I remember with astounding detail the first and last time I ever spoke to him. It's difficult to reconcile that the world doesn't offer up the resolute ending where you get to say everything you really wanted to say before the opportunity is lost forever. So, I guess, writing about it is the only way I get to do it now.
Even though I hadn't seen him in years, he checked in every now and again. He is and always will be a constant voice in my head, the one that reminds me: don't be afraid of being accused of being too generous. Which was his way of telling me to quit complaining about commission splits. He told me once that I was like a rocket without fins, and I couldn't argue with that. He was the only person I'd ever met who could make you have a conversation with yourself just by asking questions and then staying maddeningly silent.
Our first conversation was an initial interview over lunch. Having lost almost any desire I had to stay in the insurance industry, I nearly declined the invitation altogether. He asked me something that no one, up to that point in my life, had ever asked me: What's more important to you, success or significance? And I remember that I verbally vomited all over him, telling him that I had seen my fair share of what most people call success in my career, but that I definitely didn't feel significant and that was a real problem for me. I wanted to be significant. I wanted to mean something to people.
He introduced me, during that conversation, to above-the-line and below-the-line thinking. I was thirty-two years old and almost exclusively functioning from a place of fear. He spoke about what it meant to function from a place a love, and how that above-the-line thinking can create the significance I craved.
He never even asked me if I wanted to come and work for New York Life. He just had his assistant call me and schedule a time for me to come in and sign my contract. I never looked back, and that in itself is significant.
Greg never failed to call me when I least wanted to talk to him, but most needed it.
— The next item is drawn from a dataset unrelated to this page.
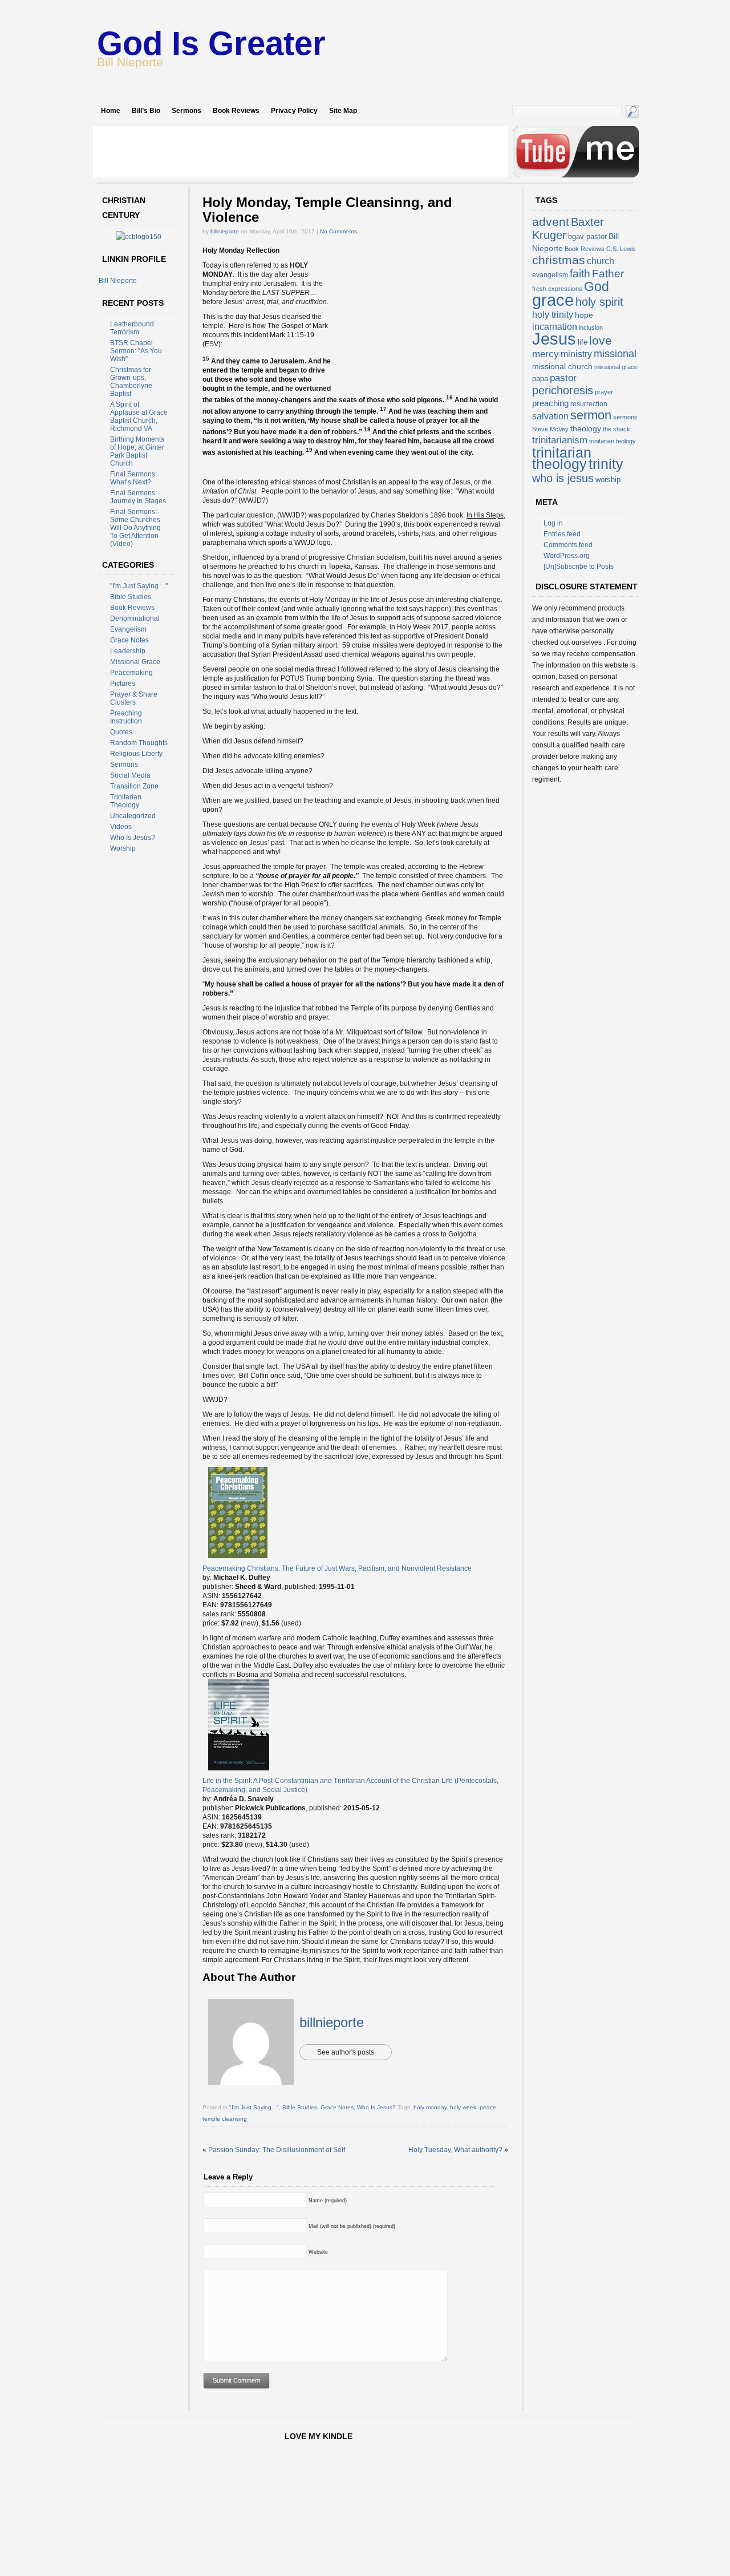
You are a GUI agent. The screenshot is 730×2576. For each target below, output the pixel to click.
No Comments (338, 231)
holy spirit (599, 302)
He had an uncanny knack for pushing every button I have, especially the ones that led to explosive breakdowns of self-denial. My favorite phone calls from him were the ones when he'd call me just to tell me where another agent was at in some contest, the guy right in front of me beating me by the hair on his chin. I'm sure I annoyed the hell out of him, the girl who was all over the place all the time, the girl who wanted to be led but hated to be managed.
It never occurred to me, ever, that he might be gone.
I always kind of thought I would hit some echelon of success that would serve as my thank-you to him. In our last in-person conversation, I know I expressed gratitude for the role he held in my life. He wished me well, assuring me that our company was better for my interest in a leadership role and that he was certain I would do well. He reminded me to max out my 401(k) and save as much as I could for my future. He also presented me with a printout of fifteen or so of my LinkedIn contacts, and did what he did- he kept recruiting.
A few years later we spoke on the phone. He was retiring and he sounded happy and free. If I'd had known that was the last time I'd ever speak to him, I would have made sure that he knew just how important his influence was on my journey. I would have made it a point to say good-bye.
Greg Yepez, thank you for giving me the opportunity that changed the trajectory of my life. I'm still creating a life of significance that I hope you can be proud of.